We next performed SR imaging of actin-based structures and clathrin-coated pits (CCPs) over large FOV in live cells by the SIMBA analysis. Lifeact-mEos3.2 was used to label the actin network in U2OS cells. A series of time-lapse images with an 18-ms exposure and a 20-s interval were acquired and each 100 frames were used to reconstruct one SR image by the SIMBA analysis. An example of the reconstructed results from the experiment is shown in the Supplementary information, Movie S1. Compared with the whole cell wide field image (Supplementary information, Figure S1C), the reconstructed SIMBA SR image showed much higher resolution and contained many more details (Supplementary information, Figure S1C). Highly dynamic movements of the actin network and the formation of actin ring structures were observed (Supplementary information, Figure S1C). To further increase the temporary resolution of the SIMBA method, we increased the acquisition speed and found that actin structures could still be well resolved at a 5-ms exposure time (Supplementary information, Movie S2), thus achieving a minimum acquisition time of 0.5 s.

Next we examined CCP formation in live Hela cells. As a control, the PALM images from 100 frames could not resolve the ring structures characteristic of CCPs due to low molecular density, neither could images from 5 000 frames that had much higher molecular density but reduced temporal resolution (Supplementary information, Figure S1D). On contrast, mature CCPs imaged at 37 °C can be successfully resolved as rings at one or more time points by the SIMBA method using the same 100 frames (Figure 1D-1G and Supplementary information, Movie S3). Both isolated rings and larger aggregates were observed, similar to the structures reported in COS-7 cells⁶. Most strikingly, CCPs resolved by SIMBA showed more complete and continuous structure than the previous live cell PALM result using high acquisition speed achieved by sCMOS⁷. Our time-lapse imaging showed that some mEos3.2-CCPs were dynamic, appearing and disappearing during the experiment (Figure 1F). More interestingly, we observed that in almost the same area, one CCP remained stationary for a long time, while other CCPs underwent dynamical reorganization — segregating into isolated rings and then associating with each other again (Figure 1G). These results suggest that CCPs are highly dynamic structures, assembling, disassembling, and interacting with each other.

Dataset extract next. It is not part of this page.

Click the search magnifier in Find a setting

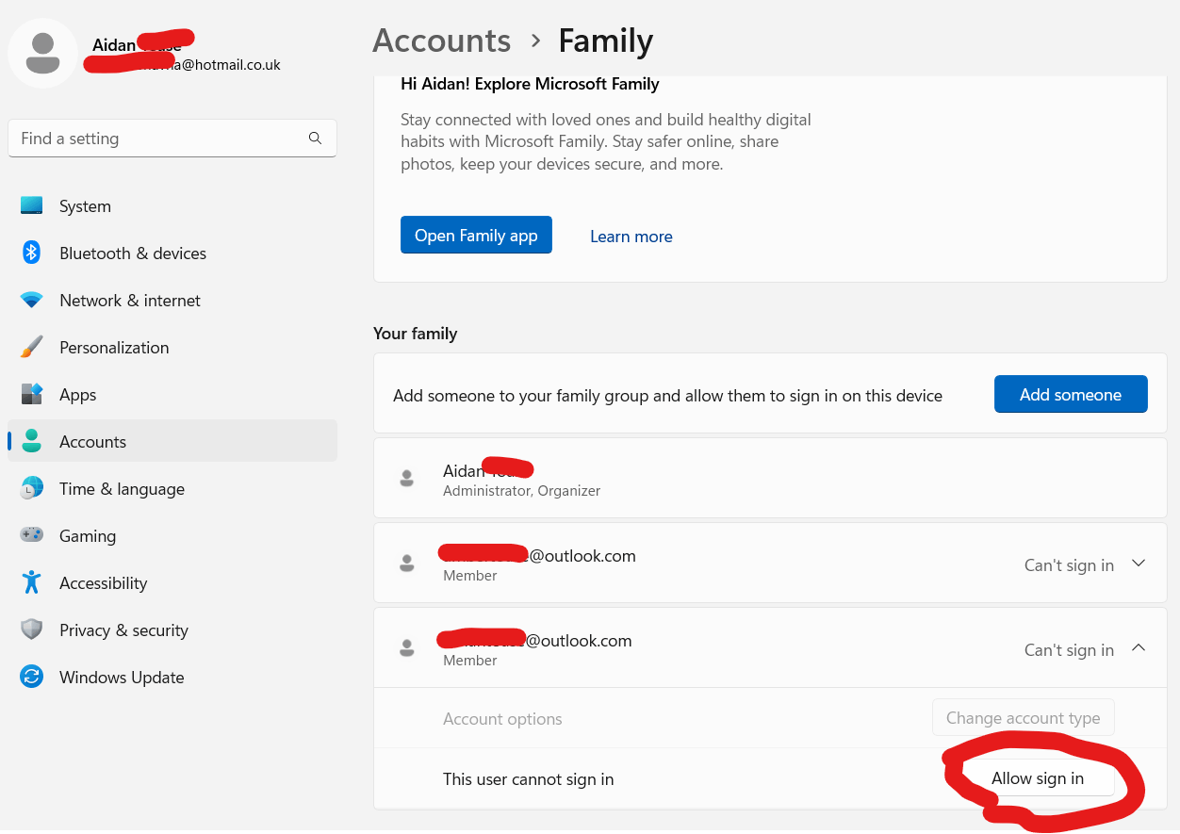tap(315, 138)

We next applied SIMBA to image structures inside the cells, the ER and mitochondria, and found SIMBA could image intracellular structures with very high spatial resolution (Supplementary information, Figure S1E).

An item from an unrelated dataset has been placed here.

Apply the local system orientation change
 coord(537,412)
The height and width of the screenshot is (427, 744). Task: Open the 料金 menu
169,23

In summary, our study finds that Quick-3B analysis can greatly accelerate the computation speed of 3B. We next present a powerful live cell SR method, SIMBA, with several remarkable advantages. First, SIMBA is easy to use and is easy to combine with total internal reflection fluorescence microscope (TIRFM), PALM, STORM and light-sheet microscopy without any additional hardware and expertise. Second, it can achieve a 50 nm spatial resolution as judged by the measurement of actin structures in the fixed cells. Third, it requires much less computational resource compared with 3B and can be done on a desktop computer. Fourth, it extends the 3B technology to SR imaging of whole cells with a 0.5-2 s temporal resolution over a long observation period with significantly fewer image artifacts.